Dollar General Pays $6M in Racial Discrimination Suit

Crusader Staff Report

Dollar General will pay $6 million to settle a class action, racial discrimination lawsuit brought by the U.S. Equal Employment Opportunity Commission (EEOC).

The settlement was announced November 18 and brings to an end one of the longest running race discrimination lawsuits, which was filed in 2013.

According to the EEOC’s lawsuit, Dollar General, the largest, small-box discount retailer in the United States, violated federal law by denying employment to Blacks at a significantly higher rate than white applicants who failed the company’s broad criminal background check.

The lawsuit cites the termination of a Waukegan stock clerk and cashier who told Dollar General about her 6-year-old felony drug possession conviction when she applied for the job in 2004. A few days after the woman started working, she was fired after a background check revealed the felony conviction and a misdemeanor conviction for possession of drug paraphernalia – a conviction Dollar General used as a disqualification factor for 10 years.

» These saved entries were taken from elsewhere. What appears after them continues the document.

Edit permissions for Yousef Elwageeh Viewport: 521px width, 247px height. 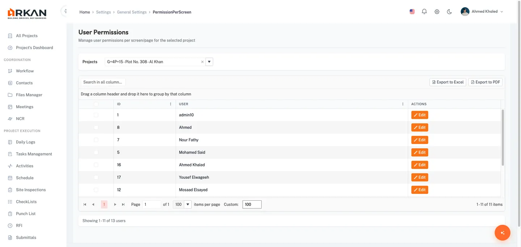tap(419, 177)
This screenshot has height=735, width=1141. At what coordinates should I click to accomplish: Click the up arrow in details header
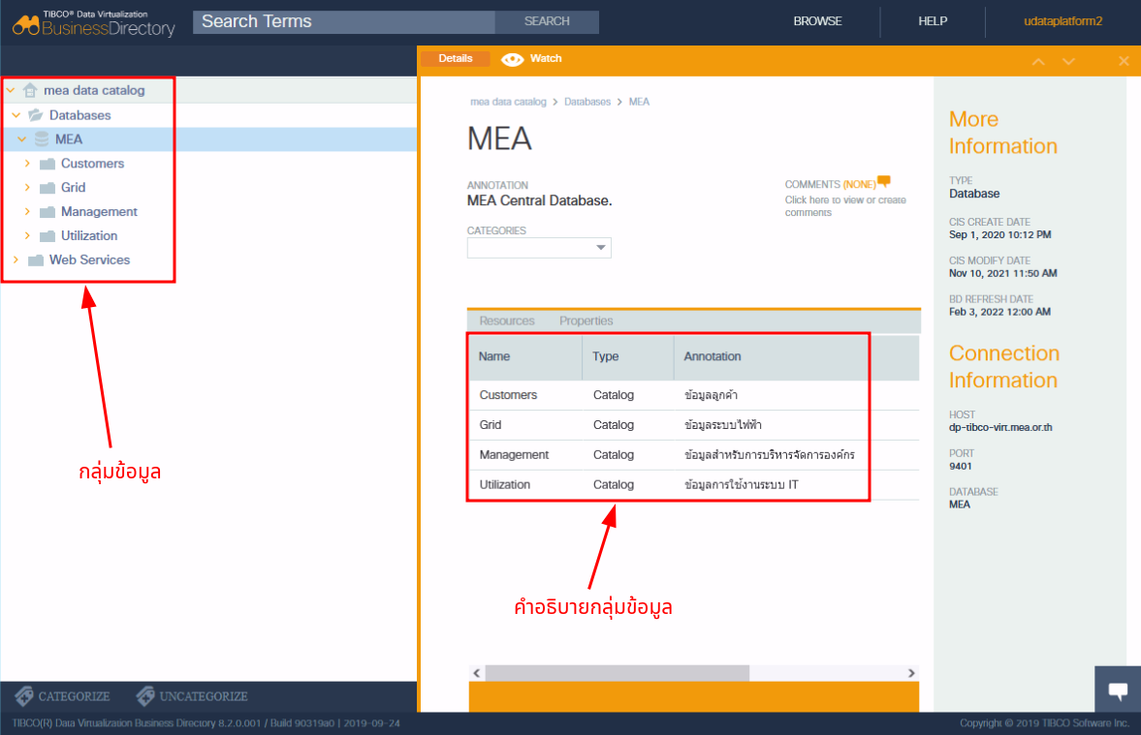point(1038,61)
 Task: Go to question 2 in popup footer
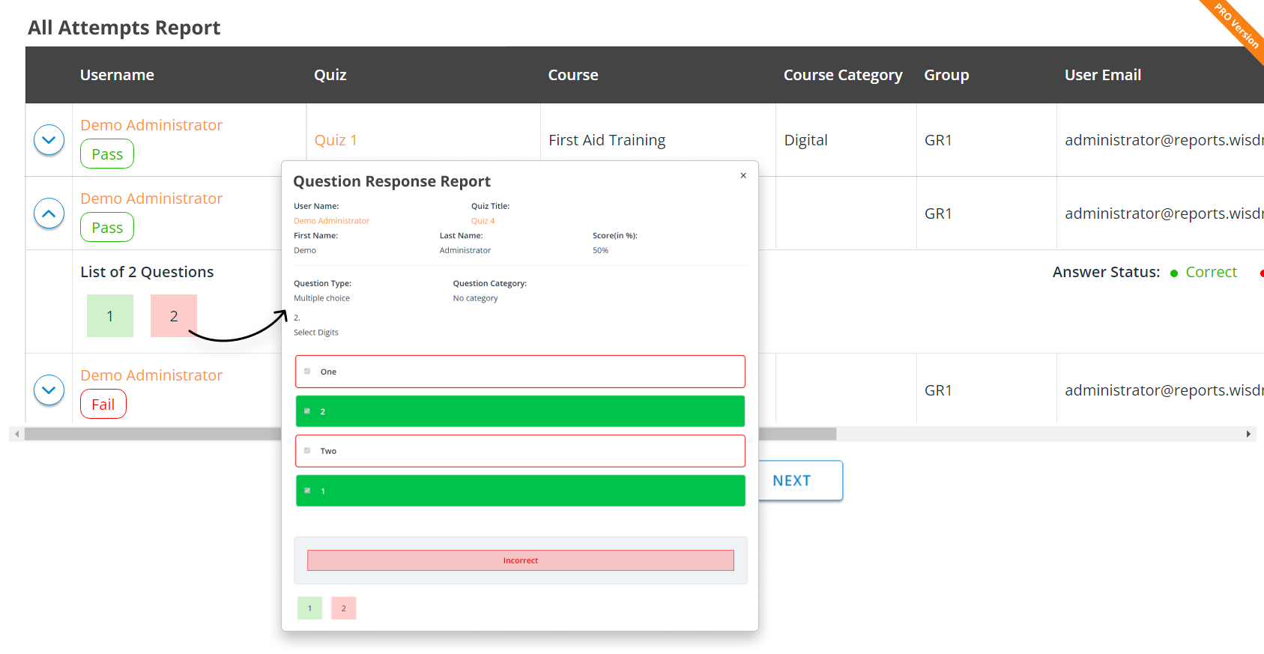tap(344, 608)
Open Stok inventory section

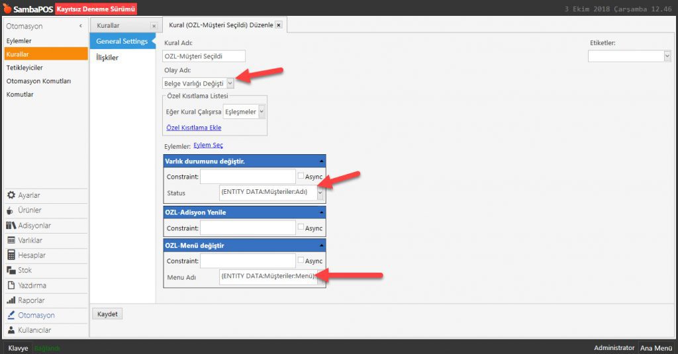tap(24, 270)
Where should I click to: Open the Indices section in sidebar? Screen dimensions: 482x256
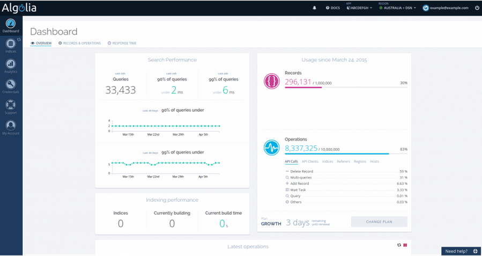pos(11,45)
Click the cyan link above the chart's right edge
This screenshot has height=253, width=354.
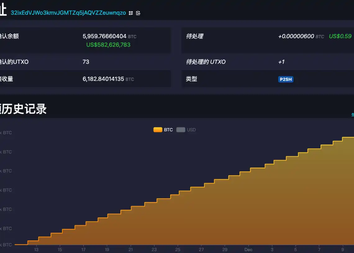(x=352, y=115)
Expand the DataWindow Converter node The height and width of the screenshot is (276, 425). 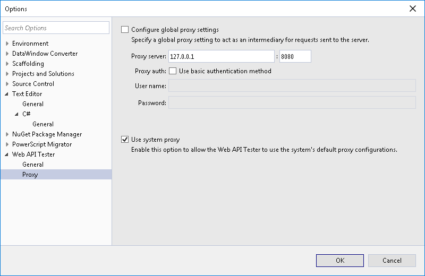pyautogui.click(x=7, y=54)
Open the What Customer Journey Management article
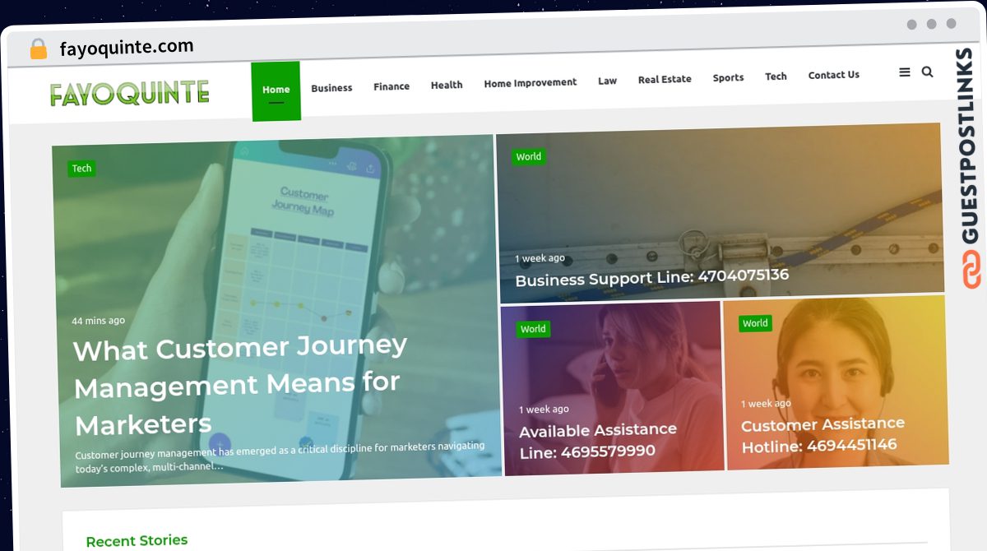Viewport: 987px width, 551px height. 239,385
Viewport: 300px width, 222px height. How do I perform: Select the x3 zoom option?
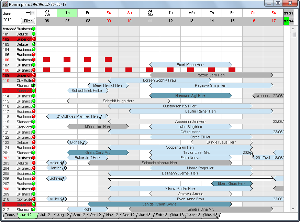point(291,13)
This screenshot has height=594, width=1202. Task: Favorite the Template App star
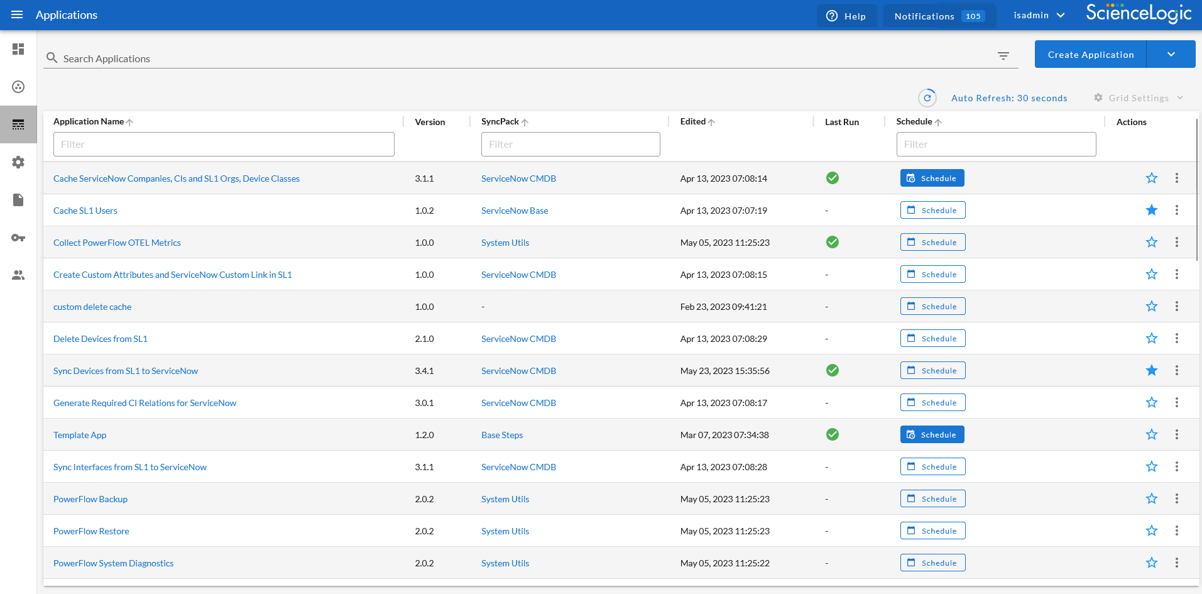tap(1151, 434)
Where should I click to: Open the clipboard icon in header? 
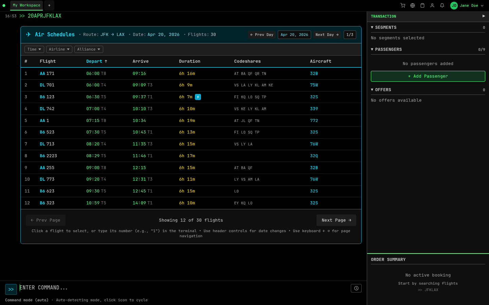[x=422, y=5]
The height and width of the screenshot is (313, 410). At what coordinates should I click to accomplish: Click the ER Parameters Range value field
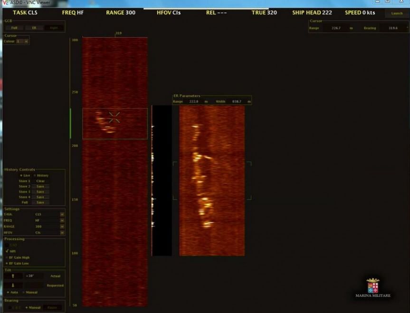pos(194,101)
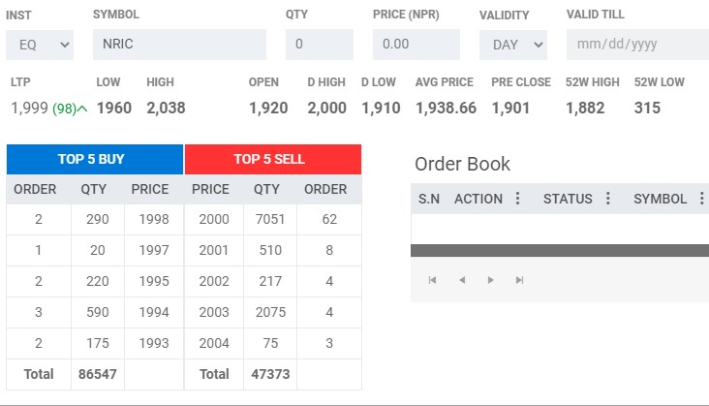Go to last page of Order Book
Image resolution: width=709 pixels, height=406 pixels.
[520, 280]
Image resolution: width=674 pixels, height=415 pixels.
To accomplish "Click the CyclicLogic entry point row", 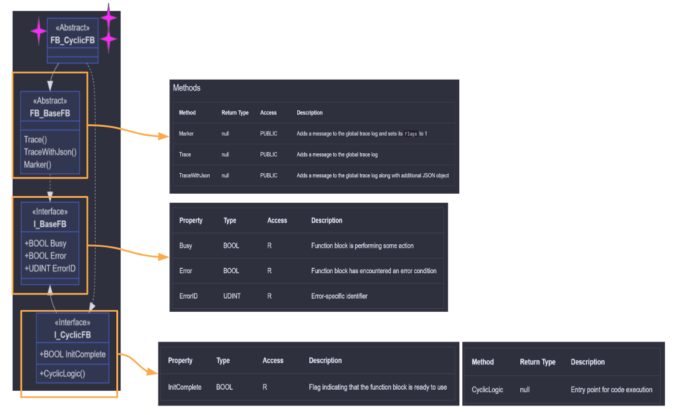I will 487,390.
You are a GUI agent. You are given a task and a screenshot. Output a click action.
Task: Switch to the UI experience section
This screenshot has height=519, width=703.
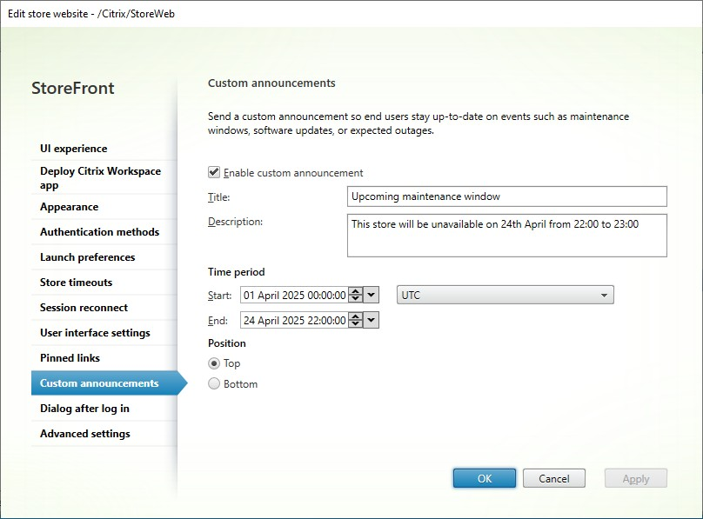coord(73,148)
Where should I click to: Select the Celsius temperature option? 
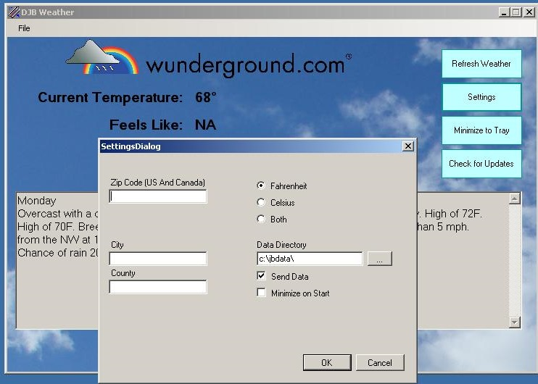262,203
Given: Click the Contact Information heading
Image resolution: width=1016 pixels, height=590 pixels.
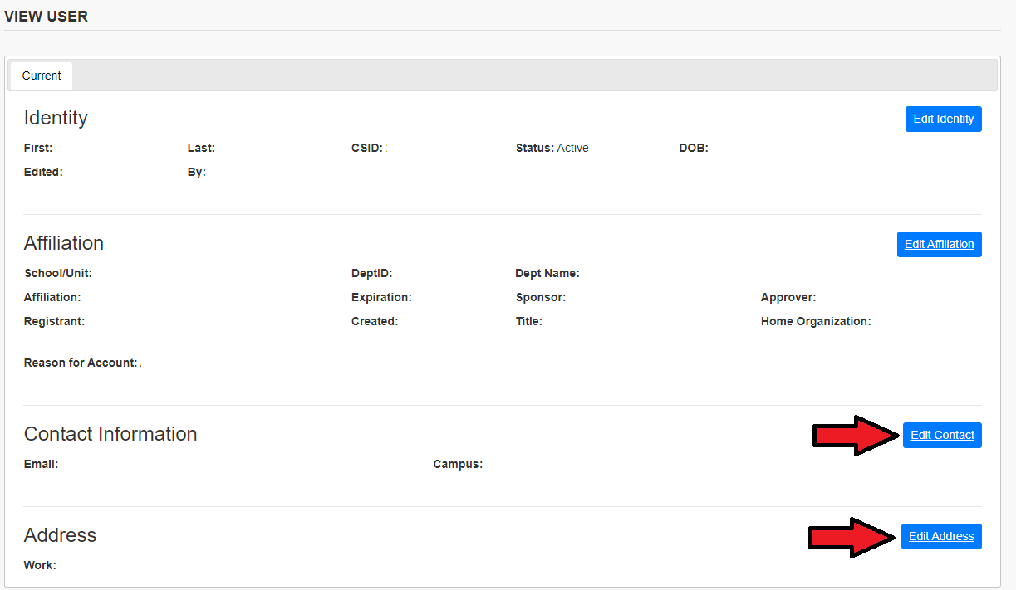Looking at the screenshot, I should point(110,434).
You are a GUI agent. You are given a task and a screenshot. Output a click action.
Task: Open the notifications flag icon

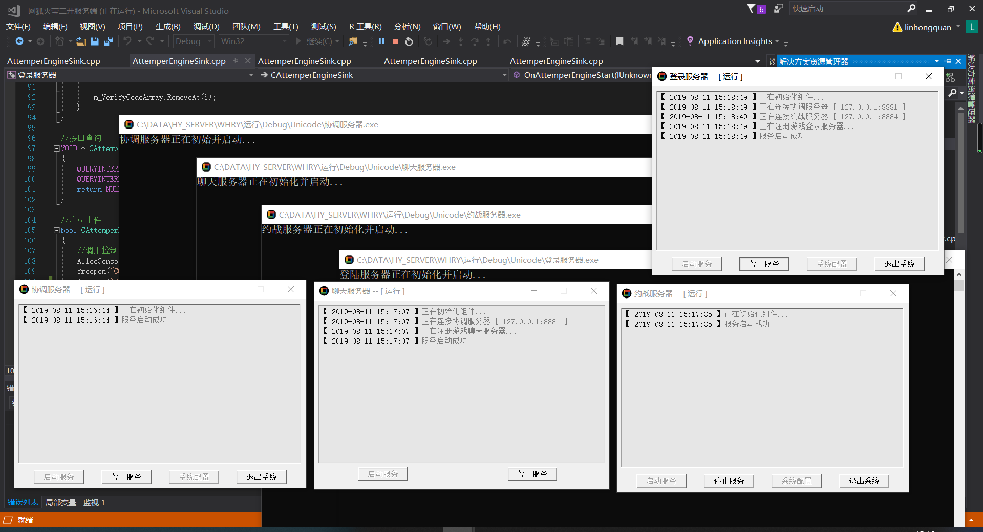tap(752, 9)
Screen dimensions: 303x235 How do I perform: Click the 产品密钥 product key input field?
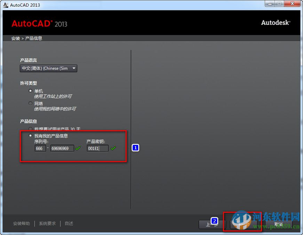coord(97,148)
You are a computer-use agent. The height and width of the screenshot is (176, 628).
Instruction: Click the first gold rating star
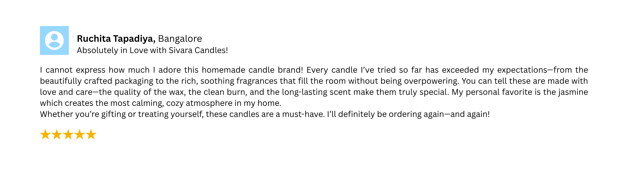pos(45,134)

The EEOC filed suit in U.S. District Court for the Northern District of Illinois in Chicago (EEOC v. Dolgencorp LLC d/b/a Dollar General, Civil Action No. 13 C 4307), after first attempting to reach a voluntary settlement through its conciliation process.

Employment screens that have a disparate impact on the basis of race violate Title VII of the Civil Rights Act of 1964, unless an employer can show the screen is job-related and is a business necessity.

The three-year consent decree settling the suit, signed by U.S. District Court Judge Andrea Wood, requires that Dollar General pay $6 million into a settlement fund which will be distributed through a claims process at the direction of the EEOC to African Americans who lost their chance at employment at the company between 2004 and 2019.

If Dollar General chooses to use a criminal background check during the term of the decree, the retailer must hire a criminology consultant to develop a new criminal background check based on several factors including the time since conviction, the number of offenses, the nature and gravity of the offense(s), and the risk of recidivism. Once the consultant provides a recommendation, the decree enjoins Dollar General from using any other criminal background check for its hiring process.

Dollar General is also enjoined from discouraging people with criminal backgrounds from applying, from engaging in retaliation, and from otherwise discriminating on the basis of race in implementing a criminal history check. In addition, the decree requires the company to update its reconsideration process – which operates when a rejected applicant asks the company to reconsider its decision despite the applicant’s criminal convictions.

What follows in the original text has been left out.